Stored items from a collection:
● ● ●

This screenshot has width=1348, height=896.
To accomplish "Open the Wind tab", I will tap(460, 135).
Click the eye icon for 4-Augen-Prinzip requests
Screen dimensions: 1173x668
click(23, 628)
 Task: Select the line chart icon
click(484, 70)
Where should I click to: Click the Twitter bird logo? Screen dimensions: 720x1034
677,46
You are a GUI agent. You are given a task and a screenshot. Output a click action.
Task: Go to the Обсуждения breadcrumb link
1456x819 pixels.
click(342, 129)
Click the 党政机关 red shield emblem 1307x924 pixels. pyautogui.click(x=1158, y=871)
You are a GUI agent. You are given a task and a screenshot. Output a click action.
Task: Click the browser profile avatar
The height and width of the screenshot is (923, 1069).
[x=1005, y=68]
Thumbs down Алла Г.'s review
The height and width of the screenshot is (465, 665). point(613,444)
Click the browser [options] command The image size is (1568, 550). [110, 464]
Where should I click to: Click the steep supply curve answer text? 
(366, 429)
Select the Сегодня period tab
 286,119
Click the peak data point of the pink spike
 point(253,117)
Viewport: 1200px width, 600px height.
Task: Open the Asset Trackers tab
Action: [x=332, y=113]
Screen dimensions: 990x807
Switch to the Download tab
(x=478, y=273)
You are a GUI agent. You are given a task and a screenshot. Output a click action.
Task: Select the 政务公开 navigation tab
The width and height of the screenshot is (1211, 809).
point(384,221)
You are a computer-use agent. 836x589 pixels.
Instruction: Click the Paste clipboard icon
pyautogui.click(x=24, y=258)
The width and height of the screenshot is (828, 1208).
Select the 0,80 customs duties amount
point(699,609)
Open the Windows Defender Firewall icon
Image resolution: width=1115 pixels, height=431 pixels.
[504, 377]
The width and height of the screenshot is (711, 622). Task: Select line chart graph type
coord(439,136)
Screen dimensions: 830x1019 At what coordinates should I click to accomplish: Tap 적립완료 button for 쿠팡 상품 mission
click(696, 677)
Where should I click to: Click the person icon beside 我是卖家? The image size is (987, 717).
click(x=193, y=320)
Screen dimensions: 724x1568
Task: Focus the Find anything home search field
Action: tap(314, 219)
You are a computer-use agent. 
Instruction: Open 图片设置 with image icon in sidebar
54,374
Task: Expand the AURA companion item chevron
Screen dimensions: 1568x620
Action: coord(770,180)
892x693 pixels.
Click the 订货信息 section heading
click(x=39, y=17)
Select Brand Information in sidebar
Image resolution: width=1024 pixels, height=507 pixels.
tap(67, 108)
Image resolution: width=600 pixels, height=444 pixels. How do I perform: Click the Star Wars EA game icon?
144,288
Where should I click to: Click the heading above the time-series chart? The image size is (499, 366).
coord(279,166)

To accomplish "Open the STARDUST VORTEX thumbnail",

● ● ●

WHAT TO DO: Where the data above reaches the line holding "Thumbs down Алла Г.'s review", begin printing, and stop after the line holding "The width and height of the screenshot is (828, 1208).". Each line must be reproduced exactly, with nothing else added.

SOLUTION:
Thumbs down Алла Г.'s review
The height and width of the screenshot is (465, 665). point(613,444)
Click the browser [options] command The image size is (1568, 550). [110, 464]
Where should I click to: Click the steep supply curve answer text? 
(366, 429)
Select the Сегодня period tab
 286,119
Click the peak data point of the pink spike
 point(253,117)
Viewport: 1200px width, 600px height.
Task: Open the Asset Trackers tab
Action: [x=332, y=113]
Screen dimensions: 990x807
Switch to the Download tab
(x=478, y=273)
You are a GUI agent. You are given a task and a screenshot. Output a click action.
Task: Select the 政务公开 navigation tab
The width and height of the screenshot is (1211, 809).
point(384,221)
You are a computer-use agent. 836x589 pixels.
Instruction: Click the Paste clipboard icon
pyautogui.click(x=24, y=258)
The width and height of the screenshot is (828, 1208).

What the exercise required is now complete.